🍄|| Serial Erlando & Aira #05

This is part of their story
-- happy reading --

#Erlando Alamsyah

Mengikuti tumbuh kembang buah hati itu adalah salah satu pekerjaan paling menyenangkan. Mereka bak malaikat kecil yang dikirim oleh Tuhan untuk melengkapkan kehidupan kita.

Tidak berbeda dengan Elramdan, anak lelaki semata wayangku yang kini sudah menginjak usia 2 tahun. Semakin banyak kosa kata yang dia kuasai meski masih sulit untuk melafazkannya. Tingkah lakunya juga sangat menggemaskan. Sudah mulai memiliki keinginan untuk dituruti oleh orang-orang di sekitarnya.

Satu setengah tahun yang lalu, aku dan Aira memutuskan untuk menempati rumah kami sendiri. Aku menghadiahkan sebuah rumah mininalis untuk keluarga kecilku. Tidak sebesar milik ayah mertua dan milik mas Ibnu.

Yang penting membuat kami nyaman. Apalagi istriku sangat luar biasa. Sebagai wanita yang bekerja dia hanya mengizinkan seorang baby sitter yang kami sewa untuk mengasuh Elram di saat dia ada tugas di rumah sakit.

Menurutnya, surga akan semakin menjauhinya jika semua pekerjaan rumah dikerjakan oleh pembantu. Rasanya aku benar-benar ingin mengucapkan banyak terima kasih kepada ibu mertuaku yang mengajarkan semboyan itu kepada istriku.

Kini aku juga telah memiliki jam praktek tersendiri di luar rumah sakit. Sehingga waktuku memang banyak berkurang untuk keluarga. Kalian pasti paham dan mengerti bagaimana antrian pasien di spesialis yang aku ambil ini.

Kadang ketika aku pulang praktek malam, Elramku sudah tertidur pulas di kamarnya. Yah mau bagaimana lagi, ilmuku memang harus dibagikan untuk orang lain. Bukan masalah uang yang utama tapi niatku untuk menolong mereka yang memang benar-benar membutuhkan pertolonganku.

Satu hal yang sampai saat ini masih aku jaga dengan benar bahwa aku tidak mau diganggu untuk acara akhir pekan kecuali yang berkaitan dengan keluargaku. Jika masih bisa dilaksanakan hari senin, aku lebih memilih untuk lembur di hari itu dibanding jatahku bermain dengan malaikat kecilku di hari minggu berkurang.

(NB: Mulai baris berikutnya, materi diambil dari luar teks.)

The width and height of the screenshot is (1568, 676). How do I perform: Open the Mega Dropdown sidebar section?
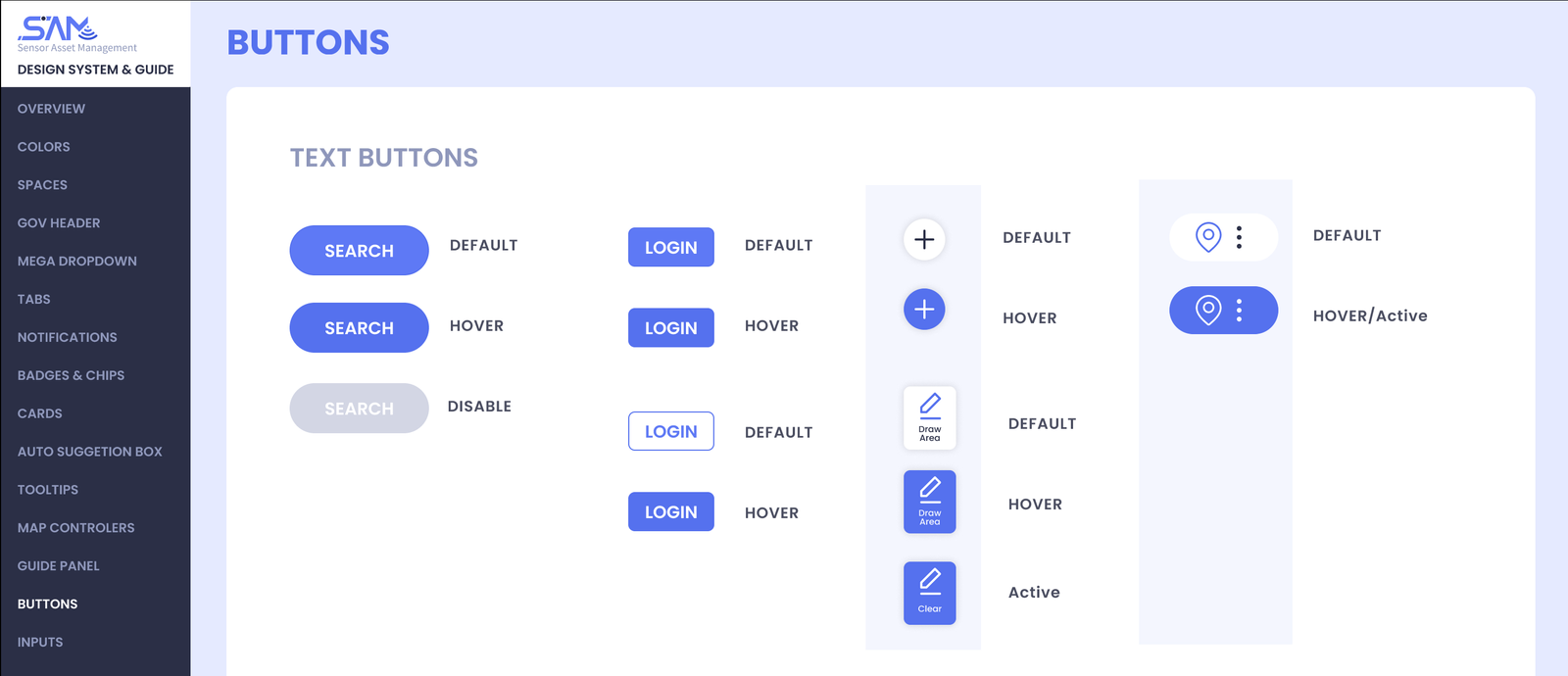[x=76, y=261]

Seperti pagi ini misalnya, ada telpon mendadak yang memintaku untuk melakukan SC. Pada prinsipnya memang SC itu dilaksanakan jikalau kondisi normal sudah tidak memungkinkan untuk dilakukan. Namun ini ibu dari baby meminta untuk dilakukan SC supaya tanggal lahir si baby dan ayahnya sama padahal HPL masih kurang 3 hari lagi, ketuban juga masih baik-baik saja.

Kalian pasti tahu bagaimana keputusanku pada akhirnya. Aku akan tetap memilih Elram masuk menjadi daftar utama kegiatanku akhir pekan ini.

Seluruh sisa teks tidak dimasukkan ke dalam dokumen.